The section also reviews existing literature on multi-fidelity learning, contrasting various approaches, including Gaussian processes and composite neural networks. Notably, the paper introduces a novel multi-fidelity state embedding (MFSE) algorithm that incorporates fidelity indicators into graph neural networks, although it acknowledges challenges such as the potential loss of high-fidelity information when training on imbalanced datasets.
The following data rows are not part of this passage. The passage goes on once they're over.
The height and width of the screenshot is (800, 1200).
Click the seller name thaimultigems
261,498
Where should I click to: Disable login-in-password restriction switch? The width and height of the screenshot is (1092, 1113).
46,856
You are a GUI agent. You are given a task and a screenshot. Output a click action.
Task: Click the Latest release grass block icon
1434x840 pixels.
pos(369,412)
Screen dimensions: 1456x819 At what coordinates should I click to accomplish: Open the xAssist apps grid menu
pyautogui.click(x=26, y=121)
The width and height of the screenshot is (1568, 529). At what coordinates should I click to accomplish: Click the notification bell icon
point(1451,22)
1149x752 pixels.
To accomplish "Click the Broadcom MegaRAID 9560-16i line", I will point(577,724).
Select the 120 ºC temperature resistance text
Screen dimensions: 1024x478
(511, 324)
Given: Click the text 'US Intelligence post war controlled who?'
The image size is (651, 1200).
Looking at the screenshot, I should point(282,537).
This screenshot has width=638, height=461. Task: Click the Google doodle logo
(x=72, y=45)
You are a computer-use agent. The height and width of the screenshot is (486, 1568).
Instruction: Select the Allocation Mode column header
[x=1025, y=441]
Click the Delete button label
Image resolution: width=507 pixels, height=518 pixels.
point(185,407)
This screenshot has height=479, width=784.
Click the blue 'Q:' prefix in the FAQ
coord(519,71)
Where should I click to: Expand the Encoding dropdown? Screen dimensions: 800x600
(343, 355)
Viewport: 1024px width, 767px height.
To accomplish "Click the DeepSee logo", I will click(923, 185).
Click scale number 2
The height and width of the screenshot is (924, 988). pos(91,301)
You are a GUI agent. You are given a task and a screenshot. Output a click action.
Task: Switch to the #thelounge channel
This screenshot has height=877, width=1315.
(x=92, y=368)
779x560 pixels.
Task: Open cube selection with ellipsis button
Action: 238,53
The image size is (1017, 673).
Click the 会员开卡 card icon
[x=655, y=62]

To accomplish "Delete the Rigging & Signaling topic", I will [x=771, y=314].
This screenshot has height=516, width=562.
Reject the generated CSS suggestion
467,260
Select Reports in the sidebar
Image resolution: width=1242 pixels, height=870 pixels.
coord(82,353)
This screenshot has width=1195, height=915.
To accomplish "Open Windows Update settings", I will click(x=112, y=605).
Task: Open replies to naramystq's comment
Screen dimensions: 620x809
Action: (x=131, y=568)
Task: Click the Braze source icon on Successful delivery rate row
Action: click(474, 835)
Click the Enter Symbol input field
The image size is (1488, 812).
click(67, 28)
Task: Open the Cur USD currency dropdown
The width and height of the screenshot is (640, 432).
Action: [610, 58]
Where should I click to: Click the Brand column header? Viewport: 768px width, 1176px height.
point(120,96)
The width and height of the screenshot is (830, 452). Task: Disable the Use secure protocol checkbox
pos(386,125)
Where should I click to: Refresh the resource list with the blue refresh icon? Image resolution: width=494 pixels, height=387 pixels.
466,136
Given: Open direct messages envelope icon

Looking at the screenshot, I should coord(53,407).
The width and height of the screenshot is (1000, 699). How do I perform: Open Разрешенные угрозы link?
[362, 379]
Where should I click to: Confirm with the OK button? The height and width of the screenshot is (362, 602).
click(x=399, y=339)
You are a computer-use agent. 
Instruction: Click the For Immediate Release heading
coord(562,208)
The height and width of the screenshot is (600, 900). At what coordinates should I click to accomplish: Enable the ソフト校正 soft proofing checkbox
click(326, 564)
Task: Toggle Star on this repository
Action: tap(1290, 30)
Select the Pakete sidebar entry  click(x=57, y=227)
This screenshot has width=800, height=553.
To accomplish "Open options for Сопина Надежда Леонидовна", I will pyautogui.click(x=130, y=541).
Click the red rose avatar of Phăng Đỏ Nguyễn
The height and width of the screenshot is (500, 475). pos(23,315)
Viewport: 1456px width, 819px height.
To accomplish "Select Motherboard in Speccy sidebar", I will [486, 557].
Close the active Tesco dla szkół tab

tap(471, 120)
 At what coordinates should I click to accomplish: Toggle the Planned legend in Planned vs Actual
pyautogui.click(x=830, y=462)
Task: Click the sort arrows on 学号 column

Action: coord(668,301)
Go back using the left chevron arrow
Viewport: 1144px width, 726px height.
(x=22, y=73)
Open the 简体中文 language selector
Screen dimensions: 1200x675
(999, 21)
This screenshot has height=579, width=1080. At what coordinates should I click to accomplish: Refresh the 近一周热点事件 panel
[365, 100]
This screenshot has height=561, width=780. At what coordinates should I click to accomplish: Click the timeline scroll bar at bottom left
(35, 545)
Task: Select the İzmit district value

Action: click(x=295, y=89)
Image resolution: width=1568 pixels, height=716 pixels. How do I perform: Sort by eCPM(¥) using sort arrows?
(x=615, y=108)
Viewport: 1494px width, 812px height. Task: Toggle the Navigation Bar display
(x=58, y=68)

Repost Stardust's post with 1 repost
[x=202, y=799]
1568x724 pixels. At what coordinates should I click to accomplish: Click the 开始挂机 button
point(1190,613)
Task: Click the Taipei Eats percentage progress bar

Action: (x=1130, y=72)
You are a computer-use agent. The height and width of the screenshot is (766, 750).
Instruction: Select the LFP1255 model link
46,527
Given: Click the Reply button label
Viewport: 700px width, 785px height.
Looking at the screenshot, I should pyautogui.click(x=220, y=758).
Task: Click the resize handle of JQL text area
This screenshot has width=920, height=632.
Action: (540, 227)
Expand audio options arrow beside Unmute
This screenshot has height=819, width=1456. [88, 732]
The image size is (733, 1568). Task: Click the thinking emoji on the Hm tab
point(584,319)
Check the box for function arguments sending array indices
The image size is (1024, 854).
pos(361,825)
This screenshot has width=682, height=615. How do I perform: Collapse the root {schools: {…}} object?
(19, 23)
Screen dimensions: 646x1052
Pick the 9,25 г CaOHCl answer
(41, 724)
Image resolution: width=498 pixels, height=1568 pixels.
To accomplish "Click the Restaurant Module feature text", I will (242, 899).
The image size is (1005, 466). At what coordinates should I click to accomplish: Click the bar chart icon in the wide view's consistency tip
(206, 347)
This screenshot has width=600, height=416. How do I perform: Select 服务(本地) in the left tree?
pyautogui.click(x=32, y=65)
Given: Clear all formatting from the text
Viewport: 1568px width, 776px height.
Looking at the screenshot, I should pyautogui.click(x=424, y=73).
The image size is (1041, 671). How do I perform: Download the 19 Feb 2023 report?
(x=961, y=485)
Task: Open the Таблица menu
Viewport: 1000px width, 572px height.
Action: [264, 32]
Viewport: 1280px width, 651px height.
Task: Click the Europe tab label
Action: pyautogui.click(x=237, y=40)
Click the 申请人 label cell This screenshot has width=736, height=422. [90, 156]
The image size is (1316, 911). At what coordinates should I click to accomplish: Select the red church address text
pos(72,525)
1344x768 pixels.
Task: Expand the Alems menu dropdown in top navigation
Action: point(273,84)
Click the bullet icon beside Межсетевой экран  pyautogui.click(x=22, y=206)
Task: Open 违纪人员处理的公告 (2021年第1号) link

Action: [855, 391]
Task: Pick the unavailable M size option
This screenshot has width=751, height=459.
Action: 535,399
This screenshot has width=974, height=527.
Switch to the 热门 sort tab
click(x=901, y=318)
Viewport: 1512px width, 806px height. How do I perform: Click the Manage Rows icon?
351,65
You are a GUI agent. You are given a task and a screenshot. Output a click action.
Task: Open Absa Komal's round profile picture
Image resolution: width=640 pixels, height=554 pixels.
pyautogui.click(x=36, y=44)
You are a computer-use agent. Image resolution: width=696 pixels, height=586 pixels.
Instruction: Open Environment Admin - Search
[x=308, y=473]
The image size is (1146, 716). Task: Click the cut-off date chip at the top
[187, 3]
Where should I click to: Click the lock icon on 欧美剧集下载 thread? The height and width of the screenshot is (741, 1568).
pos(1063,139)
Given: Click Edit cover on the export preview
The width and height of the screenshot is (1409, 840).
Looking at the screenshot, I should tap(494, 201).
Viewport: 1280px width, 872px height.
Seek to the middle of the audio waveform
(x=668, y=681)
The empirical results demonstrate that adaptive readouts in graph neural networks significantly outperform standard readouts, particularly in drug discovery tasks, leading to improved predictive performance and better structuring of latent spaces. Overall, the findings underscore the need for integrating multi-fidelity data to enhance molecular predictions and inform experimental designs in both drug discovery and quantum simulations.